62 With the Act Amending the Act on Civil Servants' Pensions and Benefits, the Military Pensions Act as well as other Provisions under Pension Law of 20 September 1994 (BeamtVGÄndG, Gesetz zur Änderung des Beamtenversorgungsgesetzes, des Soldatenversorgungsgesetzes sowie anderer versorgungsrechtlicher Vorschriften, BGBl. I p. 2442) the legislature extended the scope of protection for recipients of capital amounts by also referring to section 56 (1) third sentence BeamtVG in section 56 (3) first sentence BeamtVG 1994. By the conversion of capital amounts into pensions as provided for in section 56 (3) first sentence 1 BeamtVG 1994 for the first time, it had become possible to apply section 56 (1) third sentence BeamtVG, which corresponded to section 160b (1) third sentence BBG, old version, (see BT-Drs. 7/2505 p. 53), to capital amounts as well. When applying section 56 (1) third sentence BeamtVG 1994, the amount resulting from converting the capital amount into a pension had to be used as the basis according to section 56 (3) first sentence BeamtVG 1994. The level of the capital amount converted into a pension has limited the suspension amount for each individual month since then. The introduction of the limitation sought by the claimant, which goes beyond that, namely, limiting the total suspended amounts to the capital amount, cannot be derived from the law or the legislative material (BT-Drs. 12/5919).

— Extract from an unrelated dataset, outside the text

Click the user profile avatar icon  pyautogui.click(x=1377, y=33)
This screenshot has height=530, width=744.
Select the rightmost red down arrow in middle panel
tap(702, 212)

63 Similarly, the introduction of section 56 (6) first sentence BeamtVG 1998 by the Pensions and Benefits Reform Act (Versorgungsreformgesetz) 1998 of 29 June 1998 (BGBl. I p. 1666) did not lead to the limitation the claimant had hoped for. According to the explanatory memorandum to the draft, the reason for this "shift" of section 56 (1) third sentence BeamtVG, old version, which was left unchanged apart from that, was simply the systematic combination with the new rules concerning minimum amounts that need to be left to the eligible persons (BT-Drs. 13/9527 p. 41).

64 Contrary to the view of the claimant, he is not discriminated against in an unjustified or inappropriate manner due to the missing limitation in time. As has already been shown (para. 50), the economic value of a capital amount is not determined solely by its nominal value, but also essentially by the related potential for investment or use (see also in this regard BVerfG, decision of 23 May 2017 - 2 BvL 10/11 et al. - BVerfGE 145, 249 para. 86). The legislature has always provided a civil servant or a soldier who does not see such potential for investment and/or use for himself or herself or who does not wish to take the risks associated with receipt of a capital amount, with the option from the very first version of 56 BeamtVG to pay the capital amount to the employer and to receive the full pension in return. For the period during which the pension is paid, the civil servant or soldier is tied to the option once chosen.